▸ **Exercise text**:
-- Opening Marker --

Next up, we derive the set of labels we have in the dataset. Let's also create two dictionaries that'll be helpful when initializing the model:

* `label2id`: maps the class names to integers.
* `id2label`: maps the integers to class names.

In [None]:
class_labels = sorted({str(path).split("/")[6] for path in all_video_file_paths})
label2id = {label: i for i, label in enumerate(class_labels)}
id2label = {i: label for label, i in label2id.items()}

print(f"Unique classes: {list(label2id.keys())}.")

Unique classes: ['Normal', 'Shoplifting'].


We've got 10 unique classes. For each class we have 30 videos in the training set.

### Loading the model

In the next cell, we initialize a video classification model where the encoder is initialized with the pre-trained parameters and the classification head is randomly initialized. We also initialize the feature extractor associated to the model. This will come in handy during writing the preprocessing pipeline for our dataset.

-- Closing Marker --

▸ **Exercise set**:
**a)** Rewrite the records, from the first line through the line containing "lat-label-60s: 60°S is", as a Markdown table with the columns "No." and "Line". Give each line its own numbered row and leave out blank lines.
**b)** Extend the video classification tutorial from the point where it ends.

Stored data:
-- Opening Marker --

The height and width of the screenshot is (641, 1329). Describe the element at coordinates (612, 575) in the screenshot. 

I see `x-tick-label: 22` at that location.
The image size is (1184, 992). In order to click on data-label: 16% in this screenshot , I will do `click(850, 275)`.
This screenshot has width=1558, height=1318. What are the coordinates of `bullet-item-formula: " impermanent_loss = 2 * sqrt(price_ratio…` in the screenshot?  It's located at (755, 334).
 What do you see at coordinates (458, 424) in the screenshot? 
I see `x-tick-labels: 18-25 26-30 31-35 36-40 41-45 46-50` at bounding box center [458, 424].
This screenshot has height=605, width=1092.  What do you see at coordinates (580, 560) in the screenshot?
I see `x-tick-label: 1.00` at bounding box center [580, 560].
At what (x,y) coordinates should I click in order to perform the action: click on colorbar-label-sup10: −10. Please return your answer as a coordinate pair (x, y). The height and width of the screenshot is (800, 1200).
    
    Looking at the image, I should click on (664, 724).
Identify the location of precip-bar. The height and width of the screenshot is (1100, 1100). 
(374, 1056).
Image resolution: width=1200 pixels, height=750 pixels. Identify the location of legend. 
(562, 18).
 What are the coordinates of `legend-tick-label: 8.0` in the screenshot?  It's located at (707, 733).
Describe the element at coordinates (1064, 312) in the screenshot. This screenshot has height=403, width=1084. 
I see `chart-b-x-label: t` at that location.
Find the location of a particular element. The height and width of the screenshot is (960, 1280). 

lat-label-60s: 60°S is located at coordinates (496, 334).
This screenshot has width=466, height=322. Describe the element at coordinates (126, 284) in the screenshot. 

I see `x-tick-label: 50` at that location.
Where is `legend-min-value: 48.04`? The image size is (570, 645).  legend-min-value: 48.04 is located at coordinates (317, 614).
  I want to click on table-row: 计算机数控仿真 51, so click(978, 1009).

-- Closing Marker --

▸ **Answers to the exercise**:
**a)**
| No. | Line |
|---|---|
| 1 | The height and width of the screenshot is (641, 1329). Describe the element at coordinates (612, 575) in the screenshot.  |
| 2 | I see `x-tick-label: 22` at that location. |
| 3 | The image size is (1184, 992). In order to click on data-label: 16% in this screenshot , I will do `click(850, 275)`. |
| 4 | This screenshot has width=1558, height=1318. What are the coordinates of `bullet-item-formula: " impermanent_loss = 2 * sqrt(price_ratio…` in the screenshot?  It's located at (755, 334). |
| 5 |  What do you see at coordinates (458, 424) in the screenshot?  |
| 6 | I see `x-tick-labels: 18-25 26-30 31-35 36-40 41-45 46-50` at bounding box center [458, 424]. |
| 7 | This screenshot has height=605, width=1092.  What do you see at coordinates (580, 560) in the screenshot? |
| 8 | I see `x-tick-label: 1.00` at bounding box center [580, 560]. |
| 9 | At what (x,y) coordinates should I click in order to perform the action: click on colorbar-label-sup10: −10. Please return your answer as a coordinate pair (x, y). The height and width of the screenshot is (800, 1200). |
| 10 |     Looking at the image, I should click on (664, 724). |
| 11 | Identify the location of precip-bar. The height and width of the screenshot is (1100, 1100).  |
| 12 | (374, 1056). |
| 13 | Image resolution: width=1200 pixels, height=750 pixels. Identify the location of legend.  |
| 14 | (562, 18). |
| 15 |  What are the coordinates of `legend-tick-label: 8.0` in the screenshot?  It's located at (707, 733). |
| 16 | Describe the element at coordinates (1064, 312) in the screenshot. This screenshot has height=403, width=1084.  |
| 17 | I see `chart-b-x-label: t` at that location. |
| 18 | Find the location of a particular element. The height and width of the screenshot is (960, 1280).  |
| 19 | lat-label-60s: 60°S is located at coordinates (496, 334). |

**b)**
In [None]:
from transformers import VideoMAEImageProcessor, VideoMAEForVideoClassification


image_processor = VideoMAEImageProcessor.from_pretrained(model_ckpt)
model = VideoMAEForVideoClassification.from_pretrained(
    model_ckpt,
    label2id=label2id,
    id2label=id2label,
    ignore_mismatched_sizes=True,
)

The cache for model files in Transformers v4.22.0 has been updated. Migrating your old cache. This is a one-time only operation. You can interrupt this and resume the migration later on by calling `transformers.utils.move_cache()`.


0it [00:00, ?it/s]

preprocessor_config.json:   0%|          | 0.00/271 [00:00<?, ?B/s]

config.json:   0%|          | 0.00/22.9k [00:00<?, ?B/s]

model.safetensors:   0%|          | 0.00/346M [00:00<?, ?B/s]

Some weights of VideoMAEForVideoClassification were not initialized from the model checkpoint at MCG-NJU/videomae-base-finetuned-kinetics and are newly initialized because the shapes did not match:
- classifier.bias: found shape torch.Size([400]) in the checkpoint and torch.Size([2]) in the model instantiated
- classifier.weight: found shape torch.Size([400, 768]) in the checkpoint and torch.Size([2, 768]) in the model instantiated
You should probably TRAIN this model on a down-stream task to be able to use it for predictions and inference.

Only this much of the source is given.